Source data: Begin

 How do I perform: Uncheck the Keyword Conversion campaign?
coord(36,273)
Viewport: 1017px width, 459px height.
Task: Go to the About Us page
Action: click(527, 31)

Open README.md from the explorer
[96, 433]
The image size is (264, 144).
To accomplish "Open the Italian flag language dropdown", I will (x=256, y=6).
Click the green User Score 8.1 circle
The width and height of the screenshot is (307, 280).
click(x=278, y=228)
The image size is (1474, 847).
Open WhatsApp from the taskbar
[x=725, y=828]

Source data: End

§ **Exercise**:
All lines from the beginning of the entries through the line marked "The image size is (264, 144)." are to be output exactly; nothing else belongs in the answer.

§ **Answer space**:
 How do I perform: Uncheck the Keyword Conversion campaign?
coord(36,273)
Viewport: 1017px width, 459px height.
Task: Go to the About Us page
Action: click(527, 31)

Open README.md from the explorer
[96, 433]
The image size is (264, 144).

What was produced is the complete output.